Support Resources

LucidWorks Forum
KnowledgeBase

LucidWorks Platform v2.0

PDF Version

Older Versions

LWE Guide 1.8
LWE Guide 1.7
LWE Guide 1.6

This is the documentation for LucidWorks Platform v2.0, the latest release is v2.1.

Skip to end of metadata
Go to start of metadata

Monitoring your application always is an important part of running production system. Most system administrators have used various tools to ensure everything is ok from the health of server's filesystem to the the temperature of CPUs. LucidWorks Enterprise provides additional capabilities to integrate application level statistics information into these monitoring tools.

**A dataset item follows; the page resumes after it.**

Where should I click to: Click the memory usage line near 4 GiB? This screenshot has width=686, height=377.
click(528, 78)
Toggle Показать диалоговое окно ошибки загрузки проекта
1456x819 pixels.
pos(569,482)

This functionality is available in LucidWorks Enterprise but not LucidWorks Cloud.

JMX

JMX is a standard way for managing and monitoring all varieties of software components for Java applications. JMX uses objects called MBeans (Managed Beans) to expose data and resources from your application. LucidWorks Enterprise provides number of read-only monitoring beans that provide useful statistical/performance information. Combined with JVM (platform JMX MBeans) and OS level information, it becomes powerful tool for monitoring.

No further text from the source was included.